*** DATASET ENTRIES

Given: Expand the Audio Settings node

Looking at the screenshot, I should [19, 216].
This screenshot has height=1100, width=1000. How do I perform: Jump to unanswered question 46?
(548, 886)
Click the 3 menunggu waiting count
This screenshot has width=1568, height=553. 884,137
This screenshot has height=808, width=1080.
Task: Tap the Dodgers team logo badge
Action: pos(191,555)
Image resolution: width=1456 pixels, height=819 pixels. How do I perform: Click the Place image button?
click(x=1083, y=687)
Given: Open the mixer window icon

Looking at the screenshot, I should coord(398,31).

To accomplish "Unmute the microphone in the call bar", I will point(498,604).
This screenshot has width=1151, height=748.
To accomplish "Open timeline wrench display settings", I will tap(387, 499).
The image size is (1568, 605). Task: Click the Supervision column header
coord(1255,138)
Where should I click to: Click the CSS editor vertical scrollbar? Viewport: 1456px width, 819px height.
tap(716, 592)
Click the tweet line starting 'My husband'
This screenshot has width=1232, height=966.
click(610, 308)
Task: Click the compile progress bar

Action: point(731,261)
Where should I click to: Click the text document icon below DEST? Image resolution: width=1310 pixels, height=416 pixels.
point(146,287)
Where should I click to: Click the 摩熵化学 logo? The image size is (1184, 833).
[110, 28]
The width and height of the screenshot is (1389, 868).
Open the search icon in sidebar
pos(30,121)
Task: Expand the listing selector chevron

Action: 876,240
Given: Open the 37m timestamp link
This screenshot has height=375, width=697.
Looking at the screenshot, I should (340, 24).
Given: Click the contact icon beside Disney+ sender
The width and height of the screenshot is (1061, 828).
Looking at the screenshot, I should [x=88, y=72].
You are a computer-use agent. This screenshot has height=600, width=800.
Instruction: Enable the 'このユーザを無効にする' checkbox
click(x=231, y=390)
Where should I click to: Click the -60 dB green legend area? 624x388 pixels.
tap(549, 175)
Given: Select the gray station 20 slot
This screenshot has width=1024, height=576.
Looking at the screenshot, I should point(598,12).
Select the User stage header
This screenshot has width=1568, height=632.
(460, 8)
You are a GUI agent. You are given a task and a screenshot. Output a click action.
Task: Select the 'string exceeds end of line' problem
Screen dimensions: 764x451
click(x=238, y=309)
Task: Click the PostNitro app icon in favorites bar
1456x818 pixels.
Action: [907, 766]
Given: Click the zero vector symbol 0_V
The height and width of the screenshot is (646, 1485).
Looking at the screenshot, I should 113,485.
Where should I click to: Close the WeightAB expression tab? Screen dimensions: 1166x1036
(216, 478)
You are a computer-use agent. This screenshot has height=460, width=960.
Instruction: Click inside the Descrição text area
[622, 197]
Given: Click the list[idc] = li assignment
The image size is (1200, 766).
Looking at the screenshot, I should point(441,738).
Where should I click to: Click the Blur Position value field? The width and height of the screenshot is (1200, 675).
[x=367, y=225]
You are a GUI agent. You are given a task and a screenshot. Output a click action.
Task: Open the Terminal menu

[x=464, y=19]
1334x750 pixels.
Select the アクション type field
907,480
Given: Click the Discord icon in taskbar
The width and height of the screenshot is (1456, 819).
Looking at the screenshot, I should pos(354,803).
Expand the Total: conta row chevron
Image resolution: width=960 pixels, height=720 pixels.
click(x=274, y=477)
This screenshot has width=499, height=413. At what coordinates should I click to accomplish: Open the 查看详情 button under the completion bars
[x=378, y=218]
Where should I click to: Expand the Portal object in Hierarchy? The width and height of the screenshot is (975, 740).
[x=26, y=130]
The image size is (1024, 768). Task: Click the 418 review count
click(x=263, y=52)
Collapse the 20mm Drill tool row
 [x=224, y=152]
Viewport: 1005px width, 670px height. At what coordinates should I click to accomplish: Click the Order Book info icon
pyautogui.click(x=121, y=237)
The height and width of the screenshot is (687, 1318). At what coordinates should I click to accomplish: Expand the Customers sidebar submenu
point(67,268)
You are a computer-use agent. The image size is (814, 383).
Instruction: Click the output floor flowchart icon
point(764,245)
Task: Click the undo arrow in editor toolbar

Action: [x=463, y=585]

******

- EXERCISE DETAILS
Reproduce exactly, and only, the part of the listing above that begins at the line with "Image resolution: width=1456" and goes on through the line with "Given: Click the zero vector symbol 0_V".

- RESULT
Image resolution: width=1456 pixels, height=819 pixels. How do I perform: Click the Place image button?
click(x=1083, y=687)
Given: Open the mixer window icon

Looking at the screenshot, I should coord(398,31).

To accomplish "Unmute the microphone in the call bar", I will point(498,604).
This screenshot has width=1151, height=748.
To accomplish "Open timeline wrench display settings", I will tap(387, 499).
The image size is (1568, 605). Task: Click the Supervision column header
coord(1255,138)
Where should I click to: Click the CSS editor vertical scrollbar? Viewport: 1456px width, 819px height.
tap(716, 592)
Click the tweet line starting 'My husband'
This screenshot has width=1232, height=966.
click(610, 308)
Task: Click the compile progress bar

Action: point(731,261)
Where should I click to: Click the text document icon below DEST? Image resolution: width=1310 pixels, height=416 pixels.
point(146,287)
Where should I click to: Click the 摩熵化学 logo? The image size is (1184, 833).
[110, 28]
The width and height of the screenshot is (1389, 868).
Open the search icon in sidebar
pos(30,121)
Task: Expand the listing selector chevron

Action: 876,240
Given: Open the 37m timestamp link
This screenshot has height=375, width=697.
Looking at the screenshot, I should (340, 24).
Given: Click the contact icon beside Disney+ sender
The width and height of the screenshot is (1061, 828).
Looking at the screenshot, I should [x=88, y=72].
You are a computer-use agent. This screenshot has height=600, width=800.
Instruction: Enable the 'このユーザを無効にする' checkbox
click(x=231, y=390)
Where should I click to: Click the -60 dB green legend area? 624x388 pixels.
tap(549, 175)
Given: Select the gray station 20 slot
This screenshot has width=1024, height=576.
Looking at the screenshot, I should point(598,12).
Select the User stage header
This screenshot has width=1568, height=632.
(460, 8)
You are a GUI agent. You are given a task and a screenshot. Output a click action.
Task: Select the 'string exceeds end of line' problem
Screen dimensions: 764x451
click(x=238, y=309)
Task: Click the PostNitro app icon in favorites bar
1456x818 pixels.
Action: [907, 766]
Given: Click the zero vector symbol 0_V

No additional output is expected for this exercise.